09 June 2008

Obama + McCain vs. Bloomberg?

We might have received a first hint of a McCain-Obama consensus on the town-meeting scheme in their rejection of Michael Bloomberg's invitation to hold a show in his town, to be broadcast on ABC. The candidates apparently don't want their joint appearances to be single-network productions. They're hoping for multiple-network broadcasts, as was once usual for general-election debates, along with live Internet feeds. As I said before, my hunch is that neither man wants to be subject to headhunting from some hot-shot moderator looking for a "gotcha" moment. Bloomberg's role in this episode is mysterious. He still gets mentioned as a possible running mate for both candidates, but did he imagine himself as the moderator? Did he hope to raise his national profile by interrogating the two leading contenders? McCain and Obama were probably asking the same questions.
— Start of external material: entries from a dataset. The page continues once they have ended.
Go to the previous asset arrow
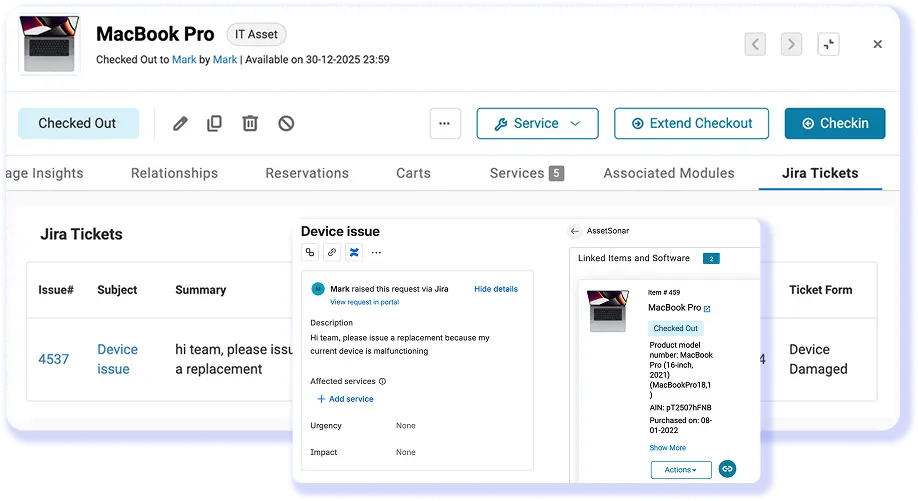This screenshot has width=918, height=501. (x=755, y=44)
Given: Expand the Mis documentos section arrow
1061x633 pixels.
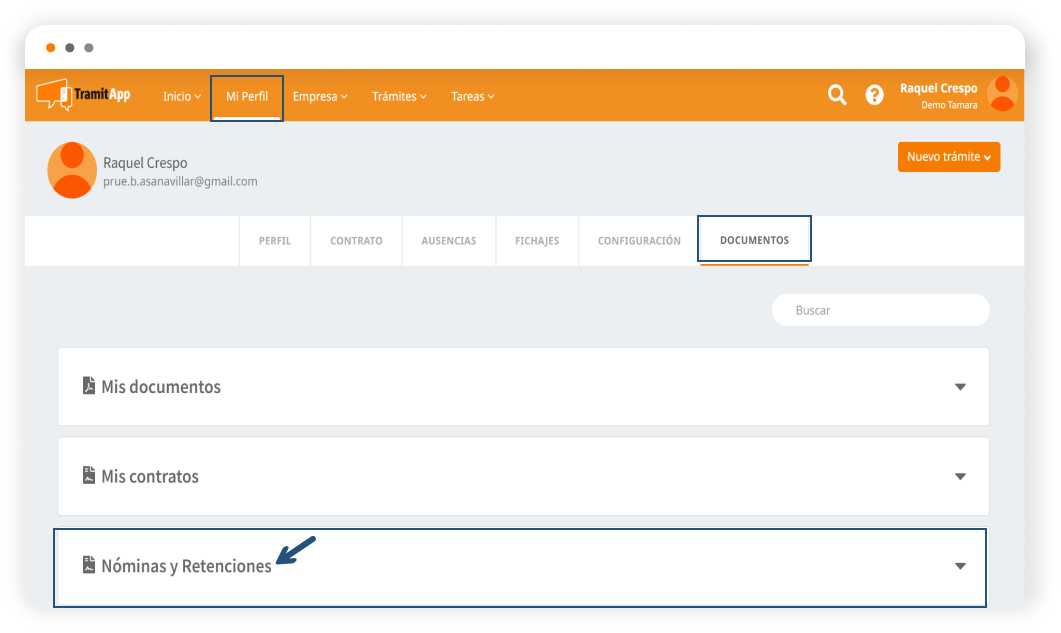Looking at the screenshot, I should [960, 387].
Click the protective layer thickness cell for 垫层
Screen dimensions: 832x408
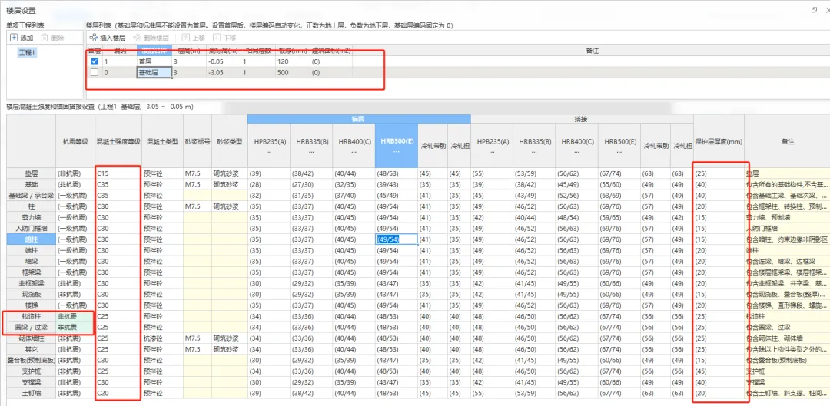tap(718, 173)
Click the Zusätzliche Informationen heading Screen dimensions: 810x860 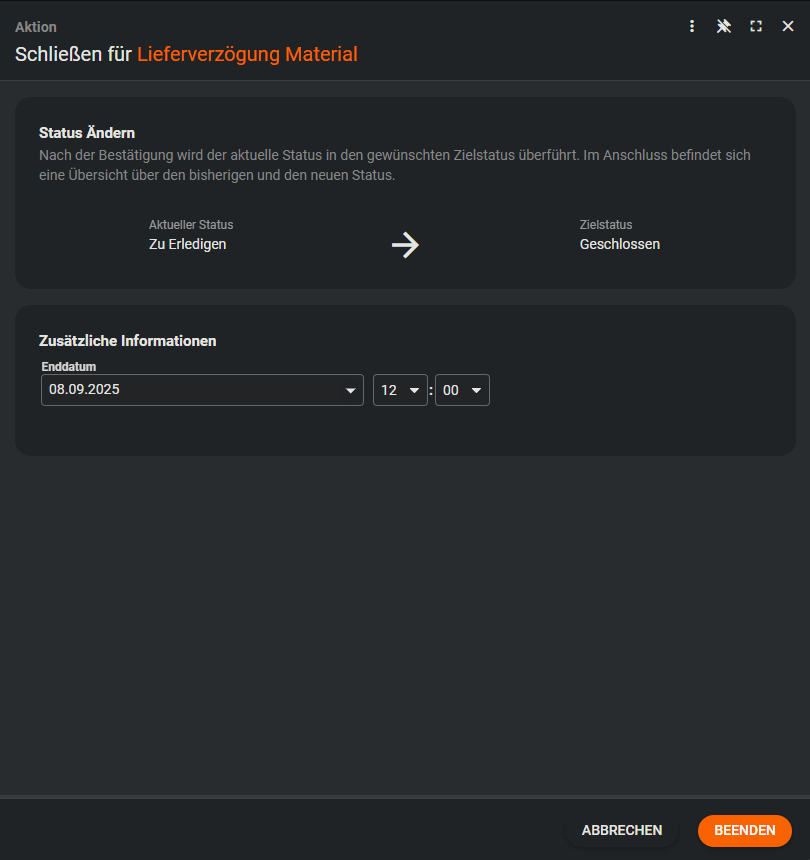point(128,341)
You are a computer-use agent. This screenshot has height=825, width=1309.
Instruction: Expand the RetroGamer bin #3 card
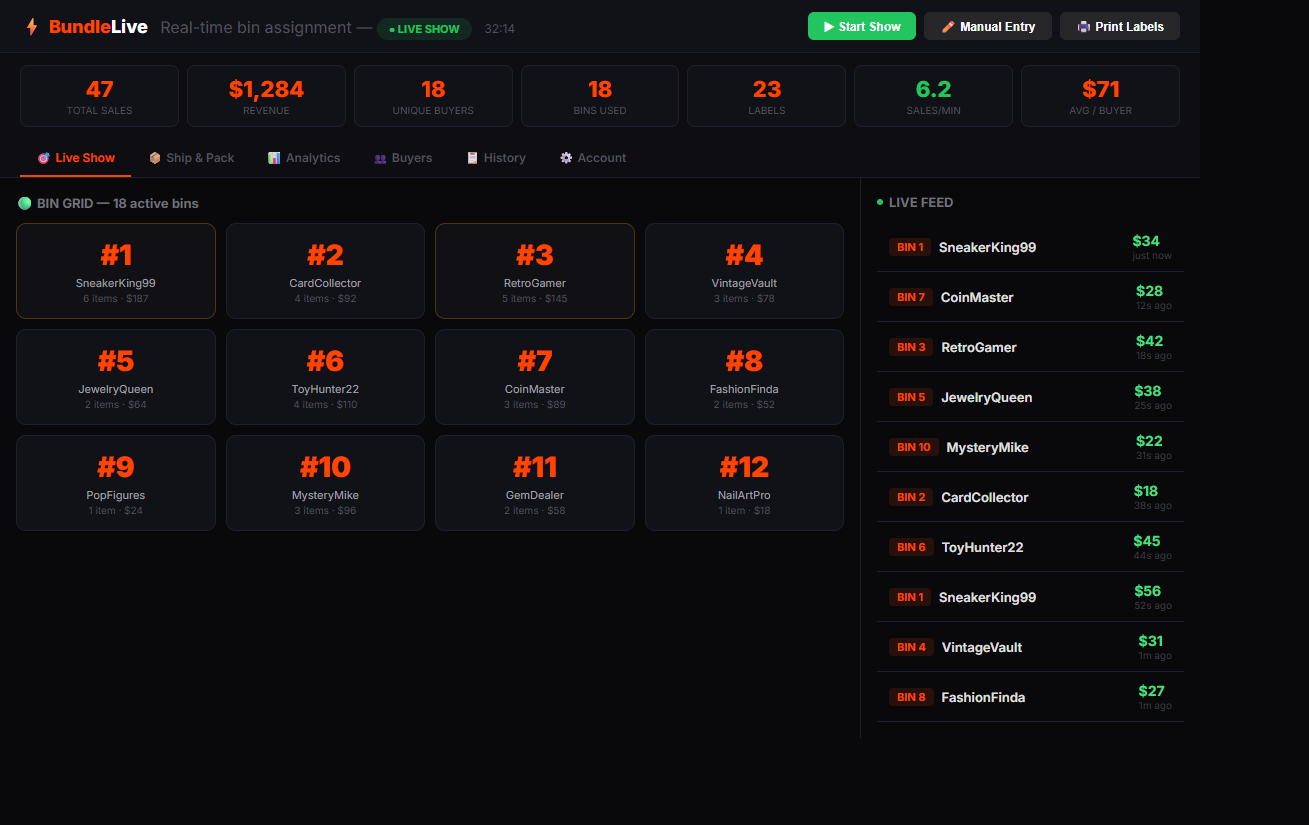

From their viewpoints, it was probably presumptuous of Bloomberg even to extend an invitation. Should the two senators agree on a schedule of events, they'll probably want to set the agenda themselves, without kibitzing from the news networks or interlopers like Bloomberg. I hope the networks don't get snitty about this. It's not as if they're the fourth branch of government, after all. They're not entitled to consult with the candidates about debates. It seems to me that if McCain and Obama want to have a yelling contest in Madison Square Garden or in a Kansas cornfield, it's news no matter what, and the networks ought to cover it without trying to make their talent the star of the show. Until January, they should be saving their gotcha questions for the present occupant of 1600 Pennsylvania Avenue rather than the next one.

4 comments:

hobbyfan said...

The debates, like Presidential press conferences (which happen less frequently these days), should be on all the major broadcast nets and the usual cable news channels. IIRC, Bloomberg still has a weekly radio gig in NYC on a channel owned by ABC's corporate masters at Disney. That might explain their need for some, ah, exclusive coverage.

The only head-hunting that might happen is from some fly-by-night internet jockey looking for attention.

crhymethinc said...

Free coverage of national elections should be part of the licensing agreement with the FCC. Any network should have to provide coverage of all debates and provide a certain amount of free commercial time (equally) to all candidates, thus eliminating the need for campaign contributions and the corruption it engenders

Samuel Wilson said...

Instead of encouraging the PR industry to cook up more commercials, I'd like to see the FCC or the FEC restrict campaign "advertising" to excerpts of speeches delivered to live audiences. Ideally the candidate should be restricted to promoting his own policy and barred from belittling his rivals, but someone would probably say that their rights are being violated if they can't go negative.

hobbyfan said...

I think we all want to see campaign advertising revert back to what it was when we were kids. Unfortunately, our society is so desensitized to scandals and lies in the last 30-35 years that the simplest of messages would fly right over the heads of its target audience.